§ THE DATA:
------------------------------------------------------------

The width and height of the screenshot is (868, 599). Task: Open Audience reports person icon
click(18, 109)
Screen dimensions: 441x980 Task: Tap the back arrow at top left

------------------------------------------------------------

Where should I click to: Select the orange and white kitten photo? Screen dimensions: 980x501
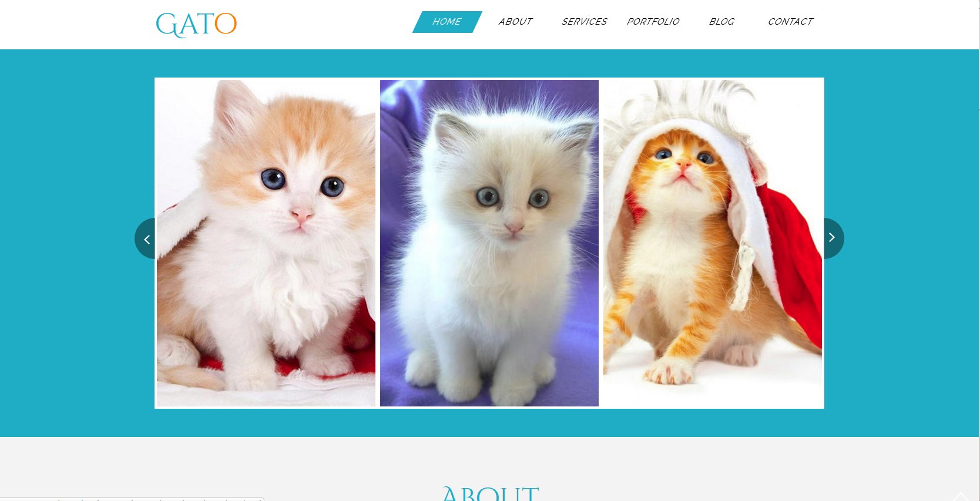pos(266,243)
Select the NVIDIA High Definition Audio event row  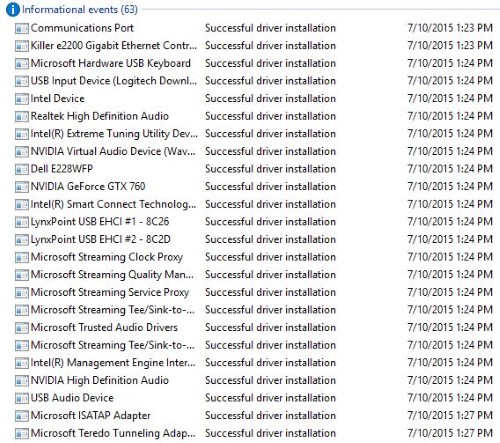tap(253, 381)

------------------------------------------------------------

§ ASSIGNED TASK:
Print exactly the lines above, between the one holding "The width and" and the one holding "Screen dimensions: 441x980", inclusive, and nothing besides.

§ RESPONSE AREA:
The width and height of the screenshot is (868, 599). Task: Open Audience reports person icon
click(18, 109)
Screen dimensions: 441x980 Task: Tap the back arrow at top left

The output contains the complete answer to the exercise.